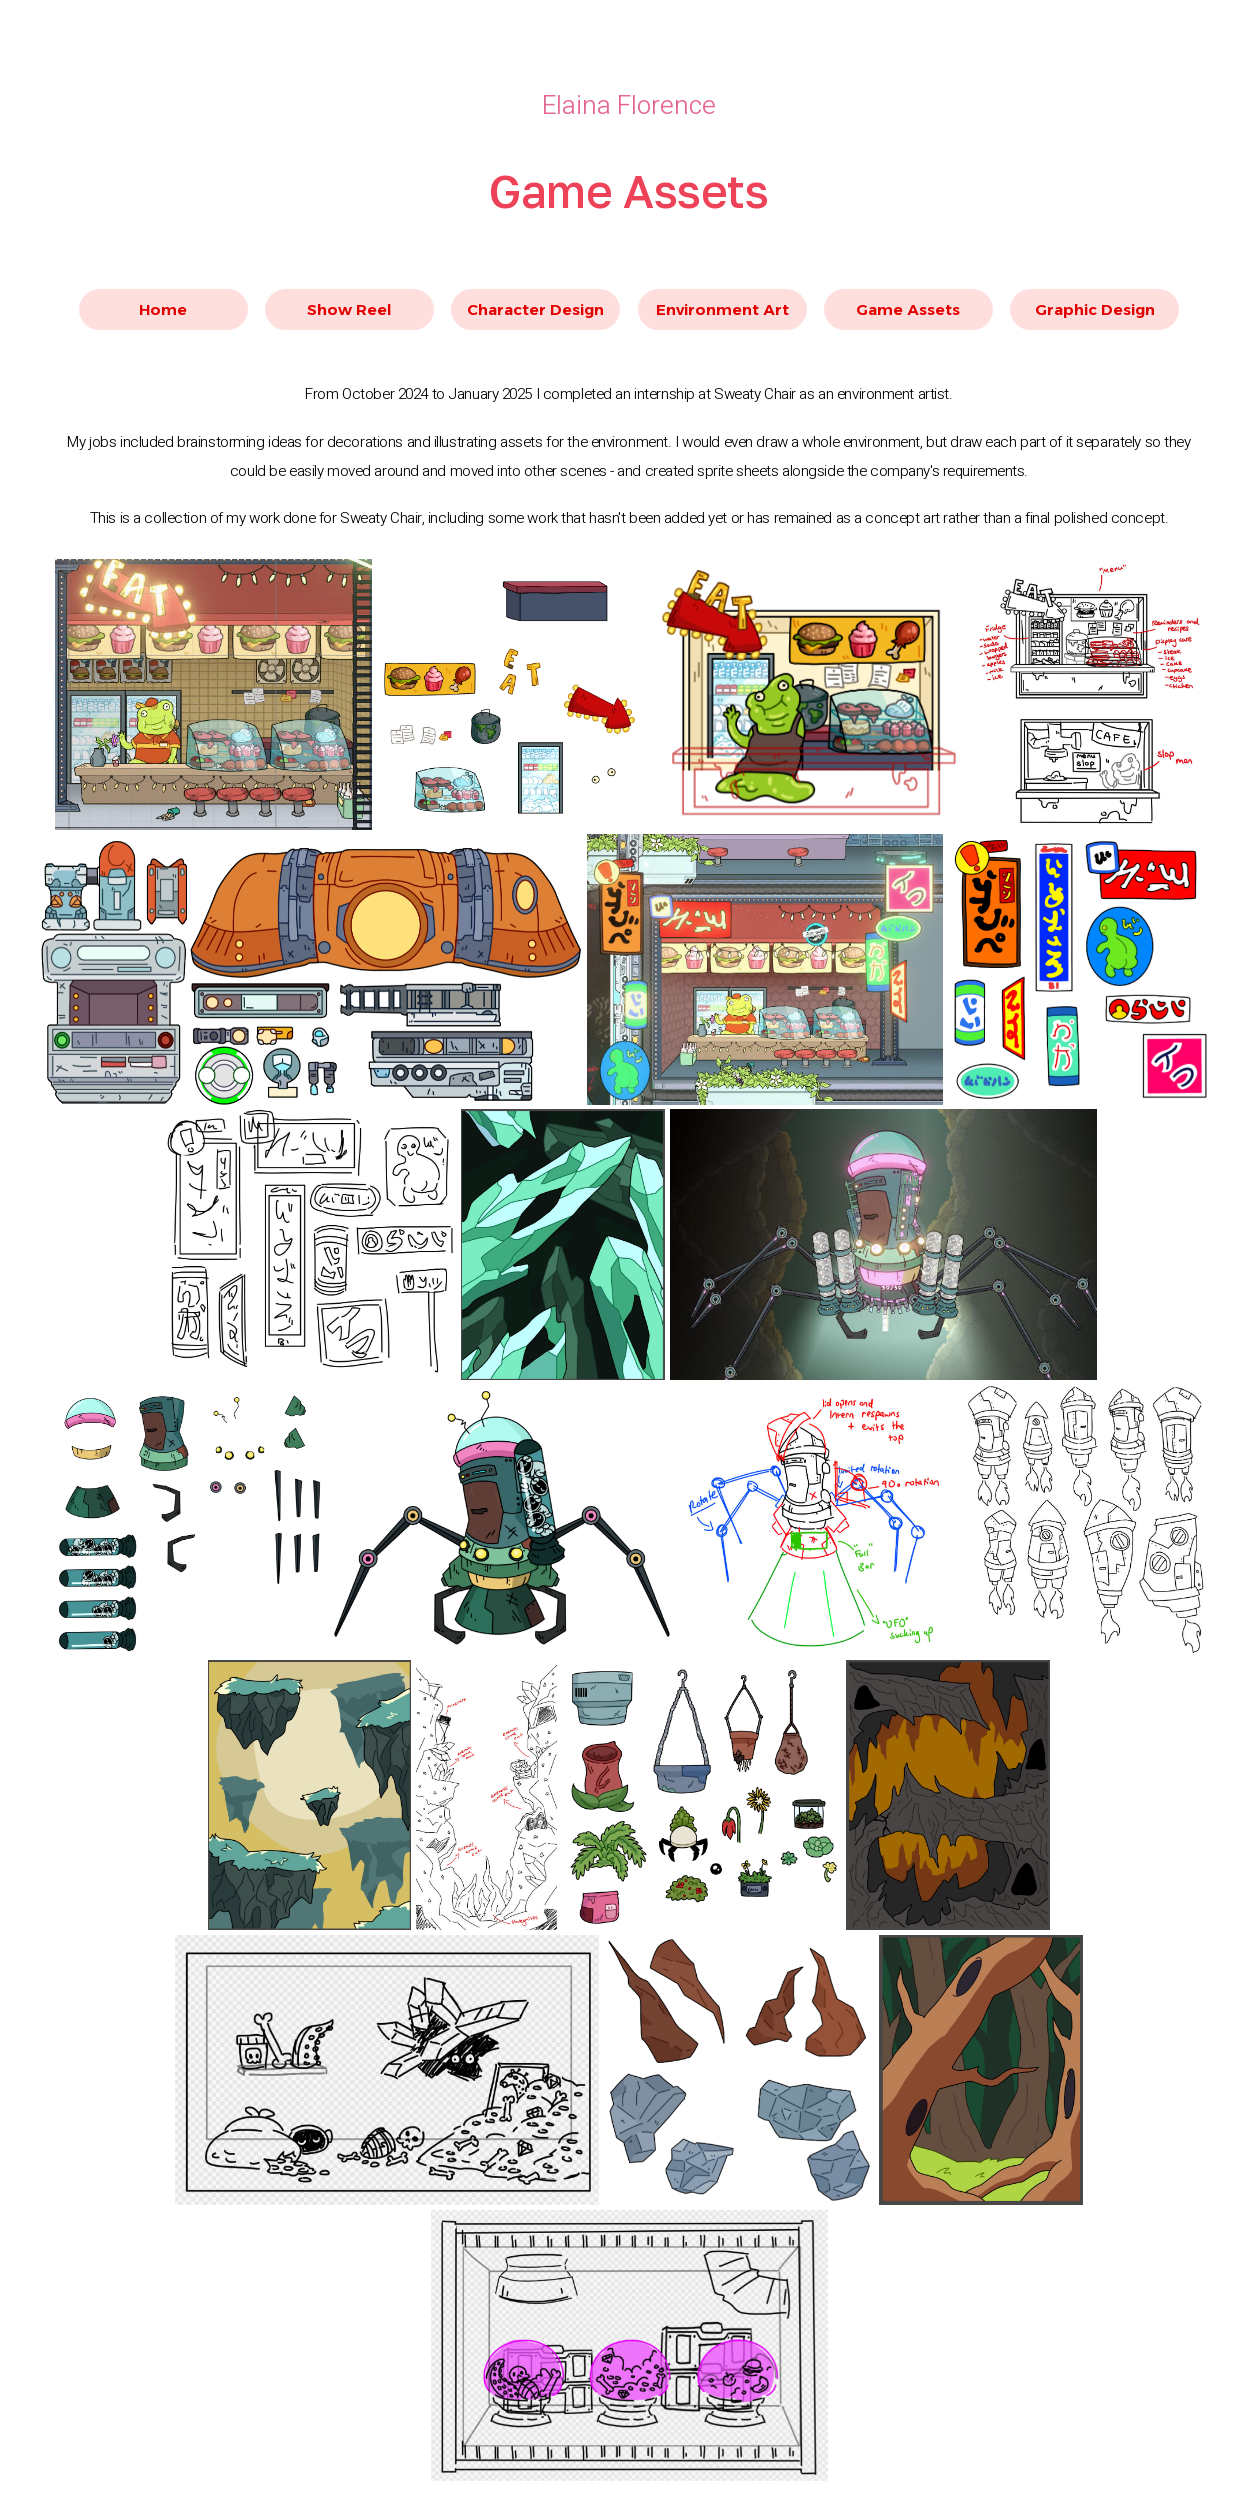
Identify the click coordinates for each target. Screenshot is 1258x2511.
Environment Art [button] (722, 309)
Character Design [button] (535, 309)
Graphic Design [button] (1095, 309)
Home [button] (163, 309)
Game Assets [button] (908, 309)
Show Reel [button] (349, 309)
* * * * * * * * *
Gather every line from the data above that contains the string "Design", treating uppercase and lowercase as different.

Character Design [button] (535, 309)
Graphic Design [button] (1095, 309)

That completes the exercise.